Questions periodically come up on the PostgreSQL mailing list regarding Amazon EC2 and how to get PostgreSQL to perform well on it. The general feeling on the list appears to have been that EC2 performs very poorly for database workloads, at least with PostgreSQL, and it doesn’t seem to be taken particularly seriously as a platform. I certainly thought of it as a last resort myself, for when other constraints prevent you from using a proper VPS or real hardware.
I had the chance to meet with a high level AWS support engineer last week. It’s prompted me to write up the basics of configuring EC2 instances for decent PostgreSQL performance. I haven’t had the chance to back the following advice with hard numbers and benchmarks yet, so remember: Always test everything with a simulation of your workload.
Before I can get into the configuration details, I need to outline how EC2 storage works.
EC2 instances have two very different storage options. These are explained quite well in the storage documentation, so I won’t repeat the details. It’s sufficient to say that the Instance Store is local to the VM and is unrecoverably lost if the VM is stopped. It is backed by local hard drive or SSD storage. EBS by contrast is durable and isn’t lost when the VM is stopped. It is more like NBD or iSCSI than local storage; it’s a network block device protocol with the corresponding latency and throughput issues that entails.

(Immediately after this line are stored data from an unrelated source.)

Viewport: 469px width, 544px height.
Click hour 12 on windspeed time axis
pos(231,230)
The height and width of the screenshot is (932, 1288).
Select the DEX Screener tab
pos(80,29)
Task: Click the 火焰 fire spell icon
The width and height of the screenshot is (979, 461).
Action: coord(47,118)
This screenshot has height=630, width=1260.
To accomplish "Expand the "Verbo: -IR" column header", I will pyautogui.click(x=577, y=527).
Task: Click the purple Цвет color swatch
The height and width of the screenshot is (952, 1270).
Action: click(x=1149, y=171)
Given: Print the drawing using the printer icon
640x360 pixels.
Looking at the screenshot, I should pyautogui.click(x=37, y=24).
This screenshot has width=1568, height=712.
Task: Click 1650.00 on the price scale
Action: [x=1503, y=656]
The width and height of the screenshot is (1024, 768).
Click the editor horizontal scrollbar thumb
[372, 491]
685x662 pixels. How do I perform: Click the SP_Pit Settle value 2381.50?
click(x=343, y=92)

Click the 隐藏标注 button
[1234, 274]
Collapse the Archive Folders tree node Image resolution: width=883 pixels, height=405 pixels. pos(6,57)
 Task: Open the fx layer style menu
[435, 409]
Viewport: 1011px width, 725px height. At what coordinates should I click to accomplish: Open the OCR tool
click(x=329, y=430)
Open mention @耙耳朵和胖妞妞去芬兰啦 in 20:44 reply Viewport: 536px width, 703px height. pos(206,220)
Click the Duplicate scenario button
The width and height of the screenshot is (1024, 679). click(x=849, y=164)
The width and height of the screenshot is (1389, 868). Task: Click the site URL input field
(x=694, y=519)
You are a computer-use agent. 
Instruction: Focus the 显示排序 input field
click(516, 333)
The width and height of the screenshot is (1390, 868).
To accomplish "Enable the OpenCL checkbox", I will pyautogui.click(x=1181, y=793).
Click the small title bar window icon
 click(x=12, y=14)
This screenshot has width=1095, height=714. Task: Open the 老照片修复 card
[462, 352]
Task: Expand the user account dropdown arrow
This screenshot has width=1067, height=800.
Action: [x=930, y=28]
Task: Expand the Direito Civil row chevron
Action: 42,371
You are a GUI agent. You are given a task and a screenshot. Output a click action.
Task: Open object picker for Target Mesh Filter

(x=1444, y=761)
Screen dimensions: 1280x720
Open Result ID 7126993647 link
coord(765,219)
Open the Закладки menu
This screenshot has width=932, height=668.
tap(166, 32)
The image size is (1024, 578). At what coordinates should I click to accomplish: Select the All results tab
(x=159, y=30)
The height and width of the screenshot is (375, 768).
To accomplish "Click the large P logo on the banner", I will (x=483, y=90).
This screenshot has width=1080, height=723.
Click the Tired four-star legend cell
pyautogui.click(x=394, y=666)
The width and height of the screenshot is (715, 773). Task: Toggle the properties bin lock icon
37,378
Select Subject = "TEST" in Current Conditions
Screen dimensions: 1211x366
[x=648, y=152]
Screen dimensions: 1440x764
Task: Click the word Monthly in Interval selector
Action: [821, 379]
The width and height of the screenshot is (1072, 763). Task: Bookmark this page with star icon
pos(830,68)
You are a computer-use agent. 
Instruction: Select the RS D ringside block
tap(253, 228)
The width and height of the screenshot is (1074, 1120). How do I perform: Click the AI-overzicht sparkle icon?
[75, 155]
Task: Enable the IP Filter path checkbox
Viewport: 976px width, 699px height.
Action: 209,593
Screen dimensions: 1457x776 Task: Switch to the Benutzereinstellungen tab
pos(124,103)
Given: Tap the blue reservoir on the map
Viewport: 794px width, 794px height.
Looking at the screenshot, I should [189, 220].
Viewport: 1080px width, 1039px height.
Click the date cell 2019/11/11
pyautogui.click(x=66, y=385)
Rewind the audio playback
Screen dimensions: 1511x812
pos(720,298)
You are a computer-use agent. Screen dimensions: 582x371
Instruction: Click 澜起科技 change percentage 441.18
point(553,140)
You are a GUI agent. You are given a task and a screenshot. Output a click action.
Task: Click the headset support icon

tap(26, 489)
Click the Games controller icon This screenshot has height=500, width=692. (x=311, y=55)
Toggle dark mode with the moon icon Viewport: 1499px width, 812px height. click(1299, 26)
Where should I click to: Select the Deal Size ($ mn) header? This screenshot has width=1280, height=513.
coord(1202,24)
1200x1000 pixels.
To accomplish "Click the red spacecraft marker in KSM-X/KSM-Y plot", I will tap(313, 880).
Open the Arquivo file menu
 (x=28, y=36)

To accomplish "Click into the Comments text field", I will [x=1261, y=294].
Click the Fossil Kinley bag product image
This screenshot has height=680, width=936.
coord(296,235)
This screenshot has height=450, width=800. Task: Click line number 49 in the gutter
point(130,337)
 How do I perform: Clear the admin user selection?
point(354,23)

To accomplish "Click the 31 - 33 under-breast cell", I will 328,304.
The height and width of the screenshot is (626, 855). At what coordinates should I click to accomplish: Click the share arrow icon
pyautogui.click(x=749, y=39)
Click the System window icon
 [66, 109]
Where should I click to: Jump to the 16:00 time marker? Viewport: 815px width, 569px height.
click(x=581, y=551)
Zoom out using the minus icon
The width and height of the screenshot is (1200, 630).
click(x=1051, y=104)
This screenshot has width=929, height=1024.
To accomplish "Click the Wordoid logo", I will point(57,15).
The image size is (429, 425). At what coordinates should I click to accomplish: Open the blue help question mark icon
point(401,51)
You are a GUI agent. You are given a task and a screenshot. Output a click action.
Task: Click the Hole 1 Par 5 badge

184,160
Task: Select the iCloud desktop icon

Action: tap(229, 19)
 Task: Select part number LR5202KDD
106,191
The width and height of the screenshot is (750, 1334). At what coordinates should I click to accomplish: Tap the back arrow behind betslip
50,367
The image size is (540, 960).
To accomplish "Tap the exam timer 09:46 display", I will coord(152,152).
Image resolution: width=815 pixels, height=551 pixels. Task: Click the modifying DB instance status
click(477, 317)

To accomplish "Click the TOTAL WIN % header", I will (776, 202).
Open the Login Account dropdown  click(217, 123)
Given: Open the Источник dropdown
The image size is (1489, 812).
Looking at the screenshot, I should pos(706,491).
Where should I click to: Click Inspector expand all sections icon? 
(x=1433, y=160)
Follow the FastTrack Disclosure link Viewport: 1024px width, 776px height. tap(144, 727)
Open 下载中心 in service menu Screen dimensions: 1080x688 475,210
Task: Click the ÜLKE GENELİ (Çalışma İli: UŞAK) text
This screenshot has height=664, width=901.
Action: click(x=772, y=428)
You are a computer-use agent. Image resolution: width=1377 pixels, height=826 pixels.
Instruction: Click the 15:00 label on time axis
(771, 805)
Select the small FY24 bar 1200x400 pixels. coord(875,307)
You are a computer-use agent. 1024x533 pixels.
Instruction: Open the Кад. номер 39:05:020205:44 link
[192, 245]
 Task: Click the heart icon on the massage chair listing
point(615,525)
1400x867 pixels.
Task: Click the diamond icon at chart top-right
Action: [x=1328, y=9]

If you’ve been facing performance issues, you might’ve seen the High I/O instance types and thought “That sounds ideal for my database workload”. I thought so myself – but they won’t actually make any difference if your database storage is on EBS volumes. The High I/O instances have fast instance store storage, but aren’t any different in terms of EBS. So if you’re been using a High I/O instance with a database that’s on EBS volumes you’re not gaining any benefit from the enhanced instance store I/O you’re paying for, and are better off on an EBS-optimized large instance.
For a durable database where you care about your data, what you want instead of a high I/O instance is an EBS Optimized instance, which has guaranteed network bandwidth to the EBS storage servers. Use EBS volumes with provisioned IOPs and, for best results, stripe a group of EBS volumes into a RAID10 array. See increasing EBS performance.
You might also want to consider putting your temporary tablespaces on the instance store, rather than EBS. That way things like on-disk sorts won’t compete with other data for EBS bandwidth, and will get to use probably-faster local storage. (See also tablespaces).
As always, if you care about your data, back it up and use replication and/or PITR.
This is just the basics – there’s a lot more tuning, testing and performance work that can be done from here, not to mention work on HA, automated backup, and other data protection measures. Just using the right instance type will get you to vaguely reasonable performance; you won’t get the most out of your (virtual) iron without a lot more work.
If you have data you can re-generate, or you’re running streaming replicas from a master that you can just re-clone from the master, you don’t necessarily need durable storage.
In this case, consider using the instance store, which is available on every instance type except Micro.
Since you have no hope of recovering the database if the instance terminates or stops anyway, you might as well use
postgresql.conf, saving a lot of I/O and synchronization. This is one of the few situations where turning fsync off is acceptable; never do it for data you expect to preserve, as you’re effectively giving the database permission to corrupt your data if the power fails or the host OS crashes.
Since you’re using the instance store, you can also potentially benefit from one of the high I/O instance types, using an array of SSDs for extremely fast seeks and high IOPS.
Do not use the instance store for data you want to preserve!. Use it only for analytics work on data sets you can re-generate, or for replicas of data where the master lives elsewhere.
A non-durable storage based setup needs extensive testing and is likely to need some different tuning and configuration to a normal PostgreSQL install. Don’t expect amazing performance out of the box, you’ll need to do more than just fire up a High I/O instance and set up a default Pg install on it.
The next step, time permitting, is to quantify the above information with hard numbers. How does a High I/O instance with the DB on instance store perform compared to an EBS optimized x.large with a RAID10 striped set of provisioned I/O EBS volumes? Or the ubiquitous micro instance?
I’d like to look at integrating S3 and Glacier support into barman and repmgr down the track, as it’d be really interesting to have basebackups and WAL automatically stored in S3, archived to Glacier, used to provision new instance-store based replica servers, and more.